Insured funds vs Institutional
Hi all
Does anyone have a document or link to a provider PDF that describes the differences between an insured fund and its institutional companion?
I believe insured funds are generally cheaper and issued by a life office (am I correct?), but I could do with some more reading on why this is and why they may have lower charges than institutional unit classes.
Many thanks
Comments
My understanding -
Institutional - Share class reserved for corporate customers (cheapest)
Retail - Share class for everyone else
Insured - The version of the fund bought via a personal pension (e.g. the Clerical Medical Invesco Perpetual....)
The differences between them isn't too vast. They're all unit-linked funds.

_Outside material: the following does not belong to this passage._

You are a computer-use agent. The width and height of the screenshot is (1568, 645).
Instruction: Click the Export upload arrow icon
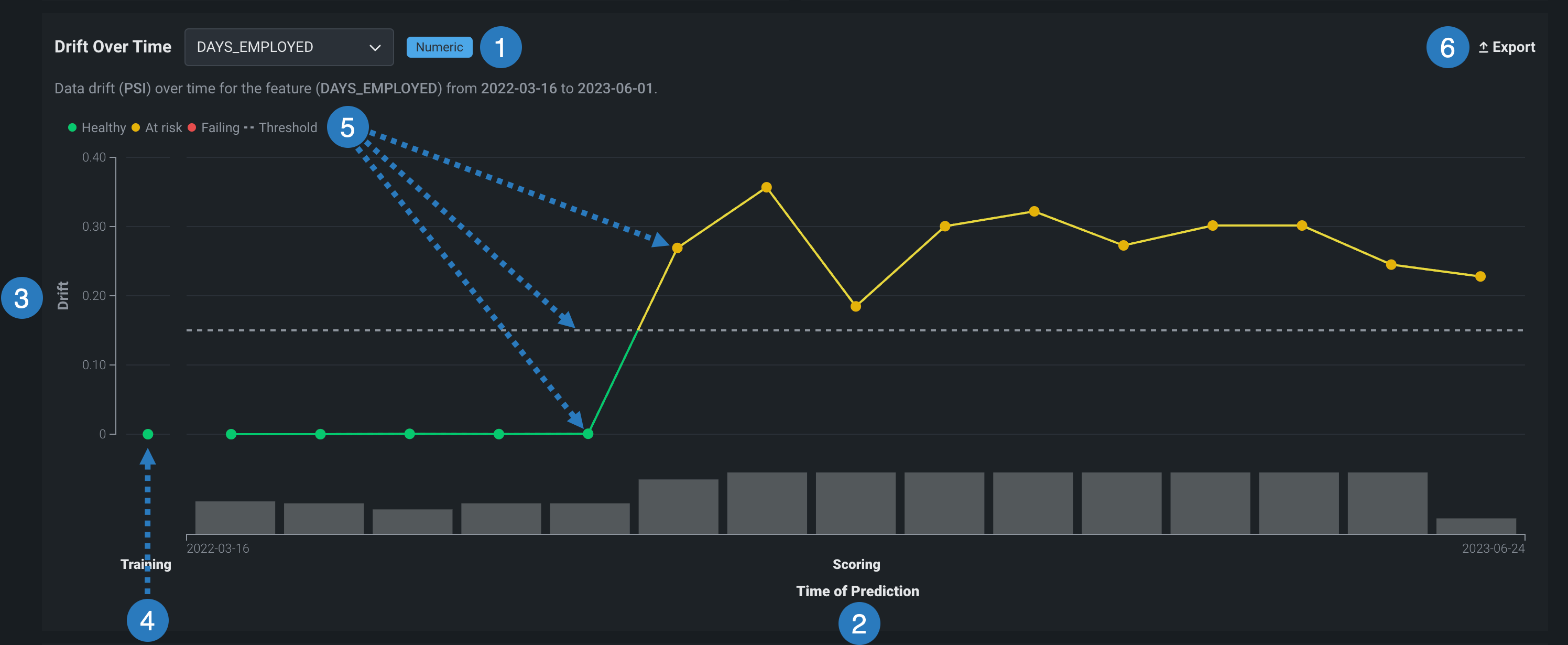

Adding a bit more to this... A life/pension office will create an insured 'mirror' fund so that it can deliver the returns of the fund but apply its own pricing structure within a particular product. So you will often see multiple series numbers as a suffix to essentially the same fund in legacy life and pension business fund tables, each series number with its own charge.
The pricing can be better or worse, and just as with institutional 'superclean' share prices that are platform specific, so a life/pension provider can negotiate a better price for the cost of the fund when purchased through its mirror. Often though, it's more expensive.
The other point on insured funds is that the regulatory protection through the FSCS is long term insurance category so, to the extent that it has any value at all, it's significantly higher.
And there are no mifid ii reporting requirements on insured funds (but IDD applies).